La guerra en Ucrania ha entrado en una nueva fase en la que los drones suicidas se han convertido en protagonistas indiscutibles. Tanto las fuerzas rusas como las ucranianas están utilizando estos artefactos de forma masiva para atacar infraestructuras críticas, logística y sistemas de defensa. La escalada en el uso de estos vehículos no tripulados está redefiniendo las tácticas en el campo de batalla.
Según los informes más recientes, Rusia ha intensificado el empleo de drones de la serie Geran, fabricados en la Zona Económica Especial de Alabuga, para golpear objetivos ucranianos.

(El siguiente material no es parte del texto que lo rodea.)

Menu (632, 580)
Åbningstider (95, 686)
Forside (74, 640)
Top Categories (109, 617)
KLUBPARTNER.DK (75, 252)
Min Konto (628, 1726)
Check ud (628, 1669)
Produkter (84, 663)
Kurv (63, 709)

Por su parte, Ucrania ha respondido con ataques similares contra instalaciones rusas, demostrando que ambos bandos han integrado plenamente esta tecnología en sus estrategias militares.
El papel de los drones Geran en la estrategia rusa
Los drones Geran, basados en el diseño iraní Shahed, se han convertido en una herramienta clave para el ejército ruso. Según diversas fuentes, estos aparatos se producen en la planta de Alabuga, en Tartaristán, y se han utilizado en múltiples ataques contra infraestructura ferroviaria y energética ucraniana. La versión Geran-4, con una velocidad de hasta 500 km/h y un alcance de 450 km, permite a Rusia alcanzar objetivos a larga distancia con precisión. La producción en masa de estos drones ha permitido a Moscú mantener una presión constante sobre las defensas ucranianas.
El coste de la defensa frente a los drones
Uno de los aspectos más destacados de esta guerra de drones es la enorme diferencia de coste entre los drones atacantes y los sistemas defensivos. Mientras que un dron Geran puede fabricarse por unos pocos miles de dólares, los misiles interceptores utilizados para derribarlos, como los Patriot o los sistemas europeos, cuentan con un precio que puede superar el millón de dólares por unidad. Esta asimetría económica supone un desgaste continuo para las arcas de Ucrania y sus aliados, que se ven obligados a gastar mucho más que el agresor para neutralizar cada amenaza. Empresas como la sueca Nordic Air Defence han desarrollado interceptores de bajo coste, pero su despliegue aún es limitado.
La respuesta ucraniana con drones suicidas
Ucrania no se ha quedado atrás en el uso de drones kamikaze. Las fuerzas de Kiev han atacado repetidamente objetivos rusos con sus propios vehículos no tripulados, incluyendo petroleros en el mar de Azov y sistemas de defensa aérea S-400 en la región de Bryansk y Crimea. Estos ataques buscan interrumpir la logística rusa y reducir la capacidad de defensa antiaérea del enemigo. Aunque las cifras exactas de impactos varían según las fuentes, está claro que Ucrania ha convertido los drones suicidas en un arma ofensiva de primer orden.
La guerra de drones en Ucrania no muestra signos de disminuir. Ambos bandos continúan perfeccionando sus tácticas y aumentando la producción de estos artefactos, mientras que los aliados occidentales buscan soluciones para contrarrestar la amenaza. La capacidad de adaptación y la innovación tecnológica serán determinantes en los próximos meses, en un conflicto donde el cielo se ha convertido en un campo de batalla tan peligroso como la tierra.